◆ **DATA SHOWN**:
◇ ◇ ◇ ◇

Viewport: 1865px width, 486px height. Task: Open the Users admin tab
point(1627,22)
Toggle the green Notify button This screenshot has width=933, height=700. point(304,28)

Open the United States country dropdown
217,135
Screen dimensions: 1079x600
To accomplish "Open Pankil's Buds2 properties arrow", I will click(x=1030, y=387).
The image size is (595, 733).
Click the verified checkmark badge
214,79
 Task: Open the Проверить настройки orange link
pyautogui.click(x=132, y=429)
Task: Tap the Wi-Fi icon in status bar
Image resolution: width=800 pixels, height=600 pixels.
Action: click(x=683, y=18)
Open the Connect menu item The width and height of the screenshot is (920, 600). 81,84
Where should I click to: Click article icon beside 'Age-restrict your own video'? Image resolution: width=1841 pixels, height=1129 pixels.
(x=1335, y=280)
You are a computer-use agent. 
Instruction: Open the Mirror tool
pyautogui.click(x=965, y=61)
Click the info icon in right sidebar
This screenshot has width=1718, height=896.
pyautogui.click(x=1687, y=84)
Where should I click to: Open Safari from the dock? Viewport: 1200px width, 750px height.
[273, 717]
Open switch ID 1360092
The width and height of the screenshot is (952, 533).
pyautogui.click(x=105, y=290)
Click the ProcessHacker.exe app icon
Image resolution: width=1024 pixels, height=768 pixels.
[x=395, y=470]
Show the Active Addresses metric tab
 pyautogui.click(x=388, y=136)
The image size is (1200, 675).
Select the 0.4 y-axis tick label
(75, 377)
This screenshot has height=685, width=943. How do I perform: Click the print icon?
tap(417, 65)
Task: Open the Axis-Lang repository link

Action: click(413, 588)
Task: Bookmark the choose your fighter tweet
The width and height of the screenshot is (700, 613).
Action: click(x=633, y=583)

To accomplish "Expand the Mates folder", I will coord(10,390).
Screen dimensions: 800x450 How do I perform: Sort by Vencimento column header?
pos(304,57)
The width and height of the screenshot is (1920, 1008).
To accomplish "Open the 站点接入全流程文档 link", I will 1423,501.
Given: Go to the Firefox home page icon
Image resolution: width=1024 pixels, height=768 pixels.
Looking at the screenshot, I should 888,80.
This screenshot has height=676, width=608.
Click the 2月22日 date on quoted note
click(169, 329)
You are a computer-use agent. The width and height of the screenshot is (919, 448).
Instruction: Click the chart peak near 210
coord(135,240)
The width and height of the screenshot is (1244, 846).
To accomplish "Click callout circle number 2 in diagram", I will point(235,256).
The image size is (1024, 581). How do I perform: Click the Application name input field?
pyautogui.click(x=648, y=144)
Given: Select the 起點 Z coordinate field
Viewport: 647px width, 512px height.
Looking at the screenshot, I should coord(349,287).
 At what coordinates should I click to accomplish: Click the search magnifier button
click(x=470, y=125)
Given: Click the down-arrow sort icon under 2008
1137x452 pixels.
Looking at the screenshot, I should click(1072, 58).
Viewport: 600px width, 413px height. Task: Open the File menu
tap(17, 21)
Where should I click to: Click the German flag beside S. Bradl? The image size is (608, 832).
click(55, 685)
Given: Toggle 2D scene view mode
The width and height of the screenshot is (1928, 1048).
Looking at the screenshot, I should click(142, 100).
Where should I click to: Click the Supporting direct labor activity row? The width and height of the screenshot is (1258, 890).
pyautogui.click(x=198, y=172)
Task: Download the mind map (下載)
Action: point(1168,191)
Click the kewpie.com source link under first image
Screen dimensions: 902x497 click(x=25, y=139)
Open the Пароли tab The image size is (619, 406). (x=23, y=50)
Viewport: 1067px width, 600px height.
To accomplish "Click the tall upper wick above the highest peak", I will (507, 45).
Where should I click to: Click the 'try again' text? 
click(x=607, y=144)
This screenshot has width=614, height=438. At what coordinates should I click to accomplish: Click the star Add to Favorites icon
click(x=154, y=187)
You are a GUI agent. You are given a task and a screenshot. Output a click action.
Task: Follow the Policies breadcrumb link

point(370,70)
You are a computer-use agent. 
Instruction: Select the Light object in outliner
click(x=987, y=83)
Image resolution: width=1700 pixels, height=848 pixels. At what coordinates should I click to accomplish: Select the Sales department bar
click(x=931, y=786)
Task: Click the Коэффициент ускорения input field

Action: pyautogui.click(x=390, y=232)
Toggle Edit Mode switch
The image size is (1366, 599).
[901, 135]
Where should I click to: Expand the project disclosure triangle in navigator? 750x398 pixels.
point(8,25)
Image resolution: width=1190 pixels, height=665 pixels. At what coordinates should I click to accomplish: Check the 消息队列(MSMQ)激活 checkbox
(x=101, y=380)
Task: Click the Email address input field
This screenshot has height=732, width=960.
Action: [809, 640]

◇ ◇ ◇ ◇

Each record must be restated word for word, including the last line.

Viewport: 1865px width, 486px height. Task: Open the Users admin tab
point(1627,22)
Toggle the green Notify button This screenshot has width=933, height=700. point(304,28)

Open the United States country dropdown
217,135
Screen dimensions: 1079x600
To accomplish "Open Pankil's Buds2 properties arrow", I will click(x=1030, y=387).
The image size is (595, 733).
Click the verified checkmark badge
214,79
 Task: Open the Проверить настройки orange link
pyautogui.click(x=132, y=429)
Task: Tap the Wi-Fi icon in status bar
Image resolution: width=800 pixels, height=600 pixels.
Action: click(x=683, y=18)
Open the Connect menu item The width and height of the screenshot is (920, 600). 81,84
Where should I click to: Click article icon beside 'Age-restrict your own video'? Image resolution: width=1841 pixels, height=1129 pixels.
(x=1335, y=280)
You are a computer-use agent. 
Instruction: Open the Mirror tool
pyautogui.click(x=965, y=61)
Click the info icon in right sidebar
This screenshot has width=1718, height=896.
pyautogui.click(x=1687, y=84)
Where should I click to: Open Safari from the dock? Viewport: 1200px width, 750px height.
[273, 717]
Open switch ID 1360092
The width and height of the screenshot is (952, 533).
pyautogui.click(x=105, y=290)
Click the ProcessHacker.exe app icon
Image resolution: width=1024 pixels, height=768 pixels.
[x=395, y=470]
Show the Active Addresses metric tab
 pyautogui.click(x=388, y=136)
The image size is (1200, 675).
Select the 0.4 y-axis tick label
(75, 377)
This screenshot has height=685, width=943. How do I perform: Click the print icon?
tap(417, 65)
Task: Open the Axis-Lang repository link

Action: click(413, 588)
Task: Bookmark the choose your fighter tweet
The width and height of the screenshot is (700, 613).
Action: click(x=633, y=583)

To accomplish "Expand the Mates folder", I will coord(10,390).
Screen dimensions: 800x450 How do I perform: Sort by Vencimento column header?
pos(304,57)
The width and height of the screenshot is (1920, 1008).
To accomplish "Open the 站点接入全流程文档 link", I will 1423,501.
Given: Go to the Firefox home page icon
Image resolution: width=1024 pixels, height=768 pixels.
Looking at the screenshot, I should 888,80.
This screenshot has height=676, width=608.
Click the 2月22日 date on quoted note
click(169, 329)
You are a computer-use agent. The width and height of the screenshot is (919, 448).
Instruction: Click the chart peak near 210
coord(135,240)
The width and height of the screenshot is (1244, 846).
To accomplish "Click callout circle number 2 in diagram", I will point(235,256).
The image size is (1024, 581). How do I perform: Click the Application name input field?
pyautogui.click(x=648, y=144)
Given: Select the 起點 Z coordinate field
Viewport: 647px width, 512px height.
Looking at the screenshot, I should coord(349,287).
 At what coordinates should I click to accomplish: Click the search magnifier button
click(x=470, y=125)
Given: Click the down-arrow sort icon under 2008
1137x452 pixels.
Looking at the screenshot, I should click(1072, 58).
Viewport: 600px width, 413px height. Task: Open the File menu
tap(17, 21)
Where should I click to: Click the German flag beside S. Bradl? The image size is (608, 832).
click(55, 685)
Given: Toggle 2D scene view mode
The width and height of the screenshot is (1928, 1048).
Looking at the screenshot, I should click(142, 100).
Where should I click to: Click the Supporting direct labor activity row? The width and height of the screenshot is (1258, 890).
pyautogui.click(x=198, y=172)
Task: Download the mind map (下載)
Action: point(1168,191)
Click the kewpie.com source link under first image
Screen dimensions: 902x497 click(x=25, y=139)
Open the Пароли tab The image size is (619, 406). (x=23, y=50)
Viewport: 1067px width, 600px height.
To accomplish "Click the tall upper wick above the highest peak", I will (507, 45).
Where should I click to: Click the 'try again' text? 
click(x=607, y=144)
This screenshot has width=614, height=438. At what coordinates should I click to accomplish: Click the star Add to Favorites icon
click(x=154, y=187)
You are a GUI agent. You are given a task and a screenshot. Output a click action.
Task: Follow the Policies breadcrumb link

point(370,70)
You are a computer-use agent. 
Instruction: Select the Light object in outliner
click(x=987, y=83)
Image resolution: width=1700 pixels, height=848 pixels. At what coordinates should I click to accomplish: Select the Sales department bar
click(x=931, y=786)
Task: Click the Коэффициент ускорения input field

Action: pyautogui.click(x=390, y=232)
Toggle Edit Mode switch
The image size is (1366, 599).
[901, 135]
Where should I click to: Expand the project disclosure triangle in navigator? 750x398 pixels.
point(8,25)
Image resolution: width=1190 pixels, height=665 pixels. At what coordinates should I click to accomplish: Check the 消息队列(MSMQ)激活 checkbox
(x=101, y=380)
Task: Click the Email address input field
This screenshot has height=732, width=960.
Action: [809, 640]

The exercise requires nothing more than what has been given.